**Extracto de la página:**
───

Después de darnos en la cara con la brutalidad de su anterior cd, Hamlet vuelven
a la carga con unos estribillos algo más melódicos y para todos los públicos, pero manteniendo esa potencia que adquirieron al fichar por RoadRunner.
El problema está en que con tanta caña, han perdido chispa, y si en el anterior trabajo costaba
encontrar un tema que entrara de buenas a primeras, en este nuevo trabajo ya es una misión imposible, ni de primeras, ni de segundas, como mucho tenemos "La Fuerza del Momento", no porque entre bien, sino porque sus melodías nos llevan a pensar en épocas pasadas del grupo.
Hay que cambiar de productor, de forma de componer o de lo que sea, porque ya van dos discos
de esos de "sí.. pero no", y en un momento donde cualquiera saca disco, y normalmente es de Groove
o de algún core, el mercado está demasiado saturado como para ir tentando a la suerte disco tras disco.
O eso, o conformarse, conformarse con unos temas que no son como los de antaño, pero que no suenan
mal, e incluso nos recuerdan a. conformarse ellos como músicos como han hecho otras grandes bandas
de la historia de la música, y decir "de aquí no pasamos. pues vayamos tirando de esto", y conformarse su público con que algún tema puede llegar a un buen nivel para mantener el mito vivo.

───

Transcribe literalmente el fragmento de la reseña del disco de Hamlet que va desde "Hay que cambiar" hasta "el mito vivo.", incluidas ambas expresiones. Los registros son un material aparte, sin relación con la reseña.

───

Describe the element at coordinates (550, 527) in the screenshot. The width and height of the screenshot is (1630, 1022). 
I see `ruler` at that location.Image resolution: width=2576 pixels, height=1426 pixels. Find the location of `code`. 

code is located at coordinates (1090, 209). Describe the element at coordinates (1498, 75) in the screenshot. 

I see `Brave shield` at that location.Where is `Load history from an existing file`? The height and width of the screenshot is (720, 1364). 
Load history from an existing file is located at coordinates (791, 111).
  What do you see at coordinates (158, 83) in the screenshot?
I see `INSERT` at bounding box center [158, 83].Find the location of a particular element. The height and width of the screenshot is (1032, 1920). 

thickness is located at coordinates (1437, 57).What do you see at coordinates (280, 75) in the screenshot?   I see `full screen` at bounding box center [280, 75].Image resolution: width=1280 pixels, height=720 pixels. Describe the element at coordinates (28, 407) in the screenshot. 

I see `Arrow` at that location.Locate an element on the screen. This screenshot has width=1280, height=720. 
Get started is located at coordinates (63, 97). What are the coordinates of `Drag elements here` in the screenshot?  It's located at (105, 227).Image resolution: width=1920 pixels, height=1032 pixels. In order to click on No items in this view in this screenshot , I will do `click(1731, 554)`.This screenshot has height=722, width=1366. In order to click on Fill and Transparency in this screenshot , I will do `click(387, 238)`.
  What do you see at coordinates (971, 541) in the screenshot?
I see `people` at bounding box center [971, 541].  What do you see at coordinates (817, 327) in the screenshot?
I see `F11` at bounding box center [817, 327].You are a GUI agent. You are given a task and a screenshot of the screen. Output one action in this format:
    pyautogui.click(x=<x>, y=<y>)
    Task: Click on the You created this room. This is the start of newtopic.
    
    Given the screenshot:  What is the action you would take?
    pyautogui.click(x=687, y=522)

───

**Espacio de respuesta:**
Hay que cambiar de productor, de forma de componer o de lo que sea, porque ya van dos discos
de esos de "sí.. pero no", y en un momento donde cualquiera saca disco, y normalmente es de Groove
o de algún core, el mercado está demasiado saturado como para ir tentando a la suerte disco tras disco.
O eso, o conformarse, conformarse con unos temas que no son como los de antaño, pero que no suenan
mal, e incluso nos recuerdan a. conformarse ellos como músicos como han hecho otras grandes bandas
de la historia de la música, y decir "de aquí no pasamos. pues vayamos tirando de esto", y conformarse su público con que algún tema puede llegar a un buen nivel para mantener el mito vivo.